The Mystery Disappearances of the Bennington Triangle
- http://mysteriousuniverse.org/2015/07/the-mystery-disappearances-of-the-bennington-triangle/
- July 14, 2015
- Brent Swancer
What has come to be known as the Bennington Triangle, also sometimes known rather ominously as the “Triangle of Doom,” lies within a quaint area of southwestern Vermont, within the Taconics and the Green Mountains, that is well known as an idyllic, scenic locale favored by fishermen, hunters, and hikers. This region was so named in a public radio broadcast in 1992 by New England paranormal author Joseph A. Citro to describe the locale of a number of mysterious disappearances that occurred there during a timeframe between 1945 and 1950. The borders of the Bennington Triangle are amorphous and ill-defined, but are are largely thought to be centered at Glastenbury Mountain and its surrounding towns, which include Bennington, Woodford, Shaftsbury, and Somerset. It is a beautiful and historic area, with the town of Bennington being one of the oldest chartered towns of colonial America and it holds various historical landmarks such as Vermont’s first church, the “Old First Church,” and numerous old logging settlements.
The Bennington Triangle has long been a hotspot for a wide range of paranormal phenomena, such as UFO sightings, Bigfoot, anomalous sounds, lights, shadow people, and various other inexplicable happenings since at least the 19th century. Native peoples of the area considered it a cursed region, and were said to shun venturing there, only daring to use it as a burial ground. Early loggers and settlers were startled by strange lights in the skies and many instances of “wild men” lurking within the dark woods, as well as enormous Thunderbirds and various specters. Stories also abounded of people venturing into the area to never come back, suffer miserable hardships, disease, or go stark raving insane. Yet for all of this high strangeness perhaps the most notorious and spooky stories to emerge from the so-called Bennington Triangle are its long history of unexplained, bizarre disappearances.
People have been mysteriously vanishing in the area for a long time. Since the earliest colonial days, there have been people who ventured into the wilderness here to never come back. It was once thought that this was an area to be avoided at all costs and that those who dared to step foot in there were doomed to never return. Natives often spoke of people vanishing here, and early settlers and loggers also reported travelers dropping off the face of the earth in the area, often leaving behind all of their possessions in an orderly fashion, as if they would return at any moment. This disturbing history of strange disappearances became thrust into the limelight with a series of bizarre vanishings that occurred over a five year period between 1945 and 1950, which would cement the Bennington Triangle’s reputation as a sinister place not to be taken lightly.

## EXERCISE OBJECTIVE:
Repeat word for word the part of the Bennington Triangle article from "The Bennington Triangle has" to "unexplained, bizarre disappearances.". The listing after this point has nothing to do with the Bennington Triangle article.

## DATA SUPPLIED:
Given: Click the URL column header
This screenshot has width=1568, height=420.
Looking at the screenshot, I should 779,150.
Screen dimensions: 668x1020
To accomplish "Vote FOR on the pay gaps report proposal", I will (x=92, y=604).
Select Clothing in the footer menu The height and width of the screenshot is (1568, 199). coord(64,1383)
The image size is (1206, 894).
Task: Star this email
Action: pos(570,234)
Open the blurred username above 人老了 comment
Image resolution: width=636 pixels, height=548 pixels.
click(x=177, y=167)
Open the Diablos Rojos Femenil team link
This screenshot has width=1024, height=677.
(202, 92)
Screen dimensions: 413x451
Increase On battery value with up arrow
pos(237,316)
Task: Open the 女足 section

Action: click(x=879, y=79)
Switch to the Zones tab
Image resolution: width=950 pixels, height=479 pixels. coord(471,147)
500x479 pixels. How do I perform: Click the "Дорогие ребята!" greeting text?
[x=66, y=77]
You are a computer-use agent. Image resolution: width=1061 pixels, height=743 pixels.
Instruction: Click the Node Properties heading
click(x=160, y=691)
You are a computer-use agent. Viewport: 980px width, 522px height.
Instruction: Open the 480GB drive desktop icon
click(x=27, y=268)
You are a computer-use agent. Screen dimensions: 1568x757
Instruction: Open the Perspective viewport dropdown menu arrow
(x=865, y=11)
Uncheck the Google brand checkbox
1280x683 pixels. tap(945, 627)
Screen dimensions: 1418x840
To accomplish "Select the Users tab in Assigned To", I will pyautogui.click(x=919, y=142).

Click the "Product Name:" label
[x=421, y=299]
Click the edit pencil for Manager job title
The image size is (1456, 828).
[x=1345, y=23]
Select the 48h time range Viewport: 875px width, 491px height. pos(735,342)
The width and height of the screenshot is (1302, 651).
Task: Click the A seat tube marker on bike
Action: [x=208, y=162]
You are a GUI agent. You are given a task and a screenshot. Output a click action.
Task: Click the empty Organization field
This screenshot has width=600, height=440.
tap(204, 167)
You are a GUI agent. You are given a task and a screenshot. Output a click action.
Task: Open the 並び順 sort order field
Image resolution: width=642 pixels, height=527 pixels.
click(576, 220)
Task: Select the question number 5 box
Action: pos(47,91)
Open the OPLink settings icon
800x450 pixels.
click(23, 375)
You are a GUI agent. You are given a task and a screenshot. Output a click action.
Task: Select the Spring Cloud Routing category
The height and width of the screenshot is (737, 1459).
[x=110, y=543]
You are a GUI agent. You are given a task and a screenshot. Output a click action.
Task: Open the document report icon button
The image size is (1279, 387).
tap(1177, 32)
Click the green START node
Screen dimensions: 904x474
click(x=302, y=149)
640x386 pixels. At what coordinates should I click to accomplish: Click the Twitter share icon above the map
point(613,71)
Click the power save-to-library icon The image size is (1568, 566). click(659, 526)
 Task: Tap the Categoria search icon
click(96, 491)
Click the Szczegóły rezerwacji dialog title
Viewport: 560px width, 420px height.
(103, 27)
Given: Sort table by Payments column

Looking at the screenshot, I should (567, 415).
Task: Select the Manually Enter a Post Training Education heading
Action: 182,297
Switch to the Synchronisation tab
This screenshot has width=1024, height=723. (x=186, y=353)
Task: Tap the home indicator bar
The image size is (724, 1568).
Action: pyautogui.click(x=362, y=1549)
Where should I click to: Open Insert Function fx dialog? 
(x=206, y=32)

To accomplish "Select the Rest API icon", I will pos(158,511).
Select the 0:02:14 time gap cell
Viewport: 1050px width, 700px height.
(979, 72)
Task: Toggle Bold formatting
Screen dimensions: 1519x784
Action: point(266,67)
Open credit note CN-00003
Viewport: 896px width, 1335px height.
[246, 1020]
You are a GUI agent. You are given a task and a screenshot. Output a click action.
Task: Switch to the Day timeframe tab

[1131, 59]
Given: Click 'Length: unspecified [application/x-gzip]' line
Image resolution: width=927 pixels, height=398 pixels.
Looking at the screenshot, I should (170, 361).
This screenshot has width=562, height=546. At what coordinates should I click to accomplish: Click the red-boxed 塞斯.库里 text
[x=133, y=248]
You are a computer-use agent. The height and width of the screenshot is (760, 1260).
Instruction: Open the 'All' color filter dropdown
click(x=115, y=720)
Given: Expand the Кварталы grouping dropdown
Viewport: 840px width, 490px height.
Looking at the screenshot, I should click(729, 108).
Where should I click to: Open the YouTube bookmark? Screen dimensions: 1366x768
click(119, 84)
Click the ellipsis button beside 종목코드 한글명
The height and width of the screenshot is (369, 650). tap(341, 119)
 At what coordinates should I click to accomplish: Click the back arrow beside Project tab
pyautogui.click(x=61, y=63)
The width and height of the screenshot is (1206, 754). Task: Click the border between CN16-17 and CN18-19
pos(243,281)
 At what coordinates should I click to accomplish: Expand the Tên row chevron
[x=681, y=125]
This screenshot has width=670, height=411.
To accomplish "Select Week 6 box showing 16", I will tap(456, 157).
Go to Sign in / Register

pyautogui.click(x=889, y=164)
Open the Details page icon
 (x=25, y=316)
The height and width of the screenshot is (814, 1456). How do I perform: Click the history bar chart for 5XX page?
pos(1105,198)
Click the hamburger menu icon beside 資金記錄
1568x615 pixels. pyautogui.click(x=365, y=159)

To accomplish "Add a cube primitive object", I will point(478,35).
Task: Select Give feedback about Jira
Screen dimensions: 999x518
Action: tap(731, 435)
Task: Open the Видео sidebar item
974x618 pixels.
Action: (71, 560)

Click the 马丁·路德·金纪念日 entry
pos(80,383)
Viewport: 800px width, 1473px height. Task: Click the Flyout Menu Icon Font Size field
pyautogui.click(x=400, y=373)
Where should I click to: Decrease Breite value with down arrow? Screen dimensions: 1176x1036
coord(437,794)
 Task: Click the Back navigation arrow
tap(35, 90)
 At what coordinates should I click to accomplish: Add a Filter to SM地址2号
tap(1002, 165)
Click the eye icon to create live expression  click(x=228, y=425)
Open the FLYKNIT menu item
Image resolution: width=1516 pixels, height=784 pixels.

## OUTPUT:
The Bennington Triangle has long been a hotspot for a wide range of paranormal phenomena, such as UFO sightings, Bigfoot, anomalous sounds, lights, shadow people, and various other inexplicable happenings since at least the 19th century. Native peoples of the area considered it a cursed region, and were said to shun venturing there, only daring to use it as a burial ground. Early loggers and settlers were startled by strange lights in the skies and many instances of “wild men” lurking within the dark woods, as well as enormous Thunderbirds and various specters. Stories also abounded of people venturing into the area to never come back, suffer miserable hardships, disease, or go stark raving insane. Yet for all of this high strangeness perhaps the most notorious and spooky stories to emerge from the so-called Bennington Triangle are its long history of unexplained, bizarre disappearances.